Source text
□ □ □ □ □

Most all of the present nuclear power plants use thermal neutron induced fission of uranium and plutonium (U-Pu fuel cycle). Fast neutrons produced in fission are slowed down in in water which is also the coolant of the reactor’s core. They are mainly Pressurized Water Reactors (PWR), or Boiling Water Reactors (BWR). They are from the so called second generation of nuclear power plants.

Some reactors of third generation like the EPR are still under construction. They are pressurized water based reactors too, with increasing level of safety.

The concepts for the fourth generation of nuclear reactors have been evaluated regarding five criteria: save natural source (i.e. efficiency of energy extraction from fissile material), lower the proliferation risk, minimize waste production (that includes fuel recycling and minor actinide transmutation), economical sustainability, and last but not least safety.

Six concepts have been selected: they are schematically represented in the following figure:

Sodium fast reactor (SFR), and lead fast reactor (LFR) operate with fast neutrons without a moderator : cooling of the core is made by liquid metal (respectively Na and Pb), as in gaz fast reactor (GFR) the coolant is helium, the very high temperature reactor (VHTR) is also helium cooled, the supercritical water reactor (SCWR) use supercritical water as moderator and coolant, and in the molten salt reactor (MSR) the fuel element is as salt of fissile and fertile elements circulating molten in the coolant. Some of them being already in advanced status like sodium cooled fast neutron reactors, or gas cooled reactors. There is a renewal of interest for molten salt reactors which are good candidates for the thorium based fuel cycle too.

Apart from these six selected concepts, the accelerator driven systems (ADS) dedicated to minor actinide transmutation are also under study.

□ □ □ □ □

Source information
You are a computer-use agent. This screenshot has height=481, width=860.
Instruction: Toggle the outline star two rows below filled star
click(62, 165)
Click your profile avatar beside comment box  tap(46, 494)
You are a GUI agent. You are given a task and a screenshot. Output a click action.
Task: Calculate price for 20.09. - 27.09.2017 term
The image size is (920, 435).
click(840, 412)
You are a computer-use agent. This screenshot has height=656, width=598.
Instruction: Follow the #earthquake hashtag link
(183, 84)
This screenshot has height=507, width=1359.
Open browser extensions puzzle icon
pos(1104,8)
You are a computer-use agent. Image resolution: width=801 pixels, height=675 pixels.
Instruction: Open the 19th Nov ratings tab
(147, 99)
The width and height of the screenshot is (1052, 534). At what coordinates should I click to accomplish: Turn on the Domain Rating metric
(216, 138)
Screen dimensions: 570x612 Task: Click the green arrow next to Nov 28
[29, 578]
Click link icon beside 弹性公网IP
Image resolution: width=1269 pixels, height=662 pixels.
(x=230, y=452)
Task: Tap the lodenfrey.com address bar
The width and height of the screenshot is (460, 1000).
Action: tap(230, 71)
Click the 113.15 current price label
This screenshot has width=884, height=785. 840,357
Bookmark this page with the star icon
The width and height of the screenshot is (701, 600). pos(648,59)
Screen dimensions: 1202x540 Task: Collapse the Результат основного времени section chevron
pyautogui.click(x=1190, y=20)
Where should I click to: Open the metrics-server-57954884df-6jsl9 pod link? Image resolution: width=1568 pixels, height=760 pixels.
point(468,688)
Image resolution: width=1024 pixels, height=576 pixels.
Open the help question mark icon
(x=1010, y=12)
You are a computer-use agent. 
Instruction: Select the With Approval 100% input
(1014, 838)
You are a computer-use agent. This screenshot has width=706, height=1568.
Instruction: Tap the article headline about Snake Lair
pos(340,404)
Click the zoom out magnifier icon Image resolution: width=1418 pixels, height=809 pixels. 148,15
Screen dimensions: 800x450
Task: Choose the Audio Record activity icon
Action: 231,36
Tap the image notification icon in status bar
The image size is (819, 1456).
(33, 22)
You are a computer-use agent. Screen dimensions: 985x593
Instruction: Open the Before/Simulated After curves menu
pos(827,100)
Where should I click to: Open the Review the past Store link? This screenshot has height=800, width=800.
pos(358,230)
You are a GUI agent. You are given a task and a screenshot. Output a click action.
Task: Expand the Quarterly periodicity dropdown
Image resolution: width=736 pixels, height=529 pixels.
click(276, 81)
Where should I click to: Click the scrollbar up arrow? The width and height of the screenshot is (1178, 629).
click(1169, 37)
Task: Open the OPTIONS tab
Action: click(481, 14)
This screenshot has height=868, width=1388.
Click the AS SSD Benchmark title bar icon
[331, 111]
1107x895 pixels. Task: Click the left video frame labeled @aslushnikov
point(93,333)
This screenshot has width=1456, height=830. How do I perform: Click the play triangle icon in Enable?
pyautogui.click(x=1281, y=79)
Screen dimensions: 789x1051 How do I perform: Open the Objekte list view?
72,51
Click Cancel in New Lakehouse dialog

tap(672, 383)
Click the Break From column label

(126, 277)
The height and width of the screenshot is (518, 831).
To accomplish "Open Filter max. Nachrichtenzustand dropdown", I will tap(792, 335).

□ □ □ □ □

Tasks for this exercise
• 1. In the nuclear reactor text, what coolant does the very high temperature reactor use?
• 2. Name every criterion used to evaluate the fourth-generation reactor concepts in the nuclear reactor text.
The material has no connection to the text about nuclear reactors.

Your written answers
• 1. Helium

• 2.
- Saving natural sources (efficiency of energy extraction from fissile material)
- Lowering the proliferation risk
- Minimizing waste production (including fuel recycling and minor actinide transmutation)
- Economical sustainability
- Safety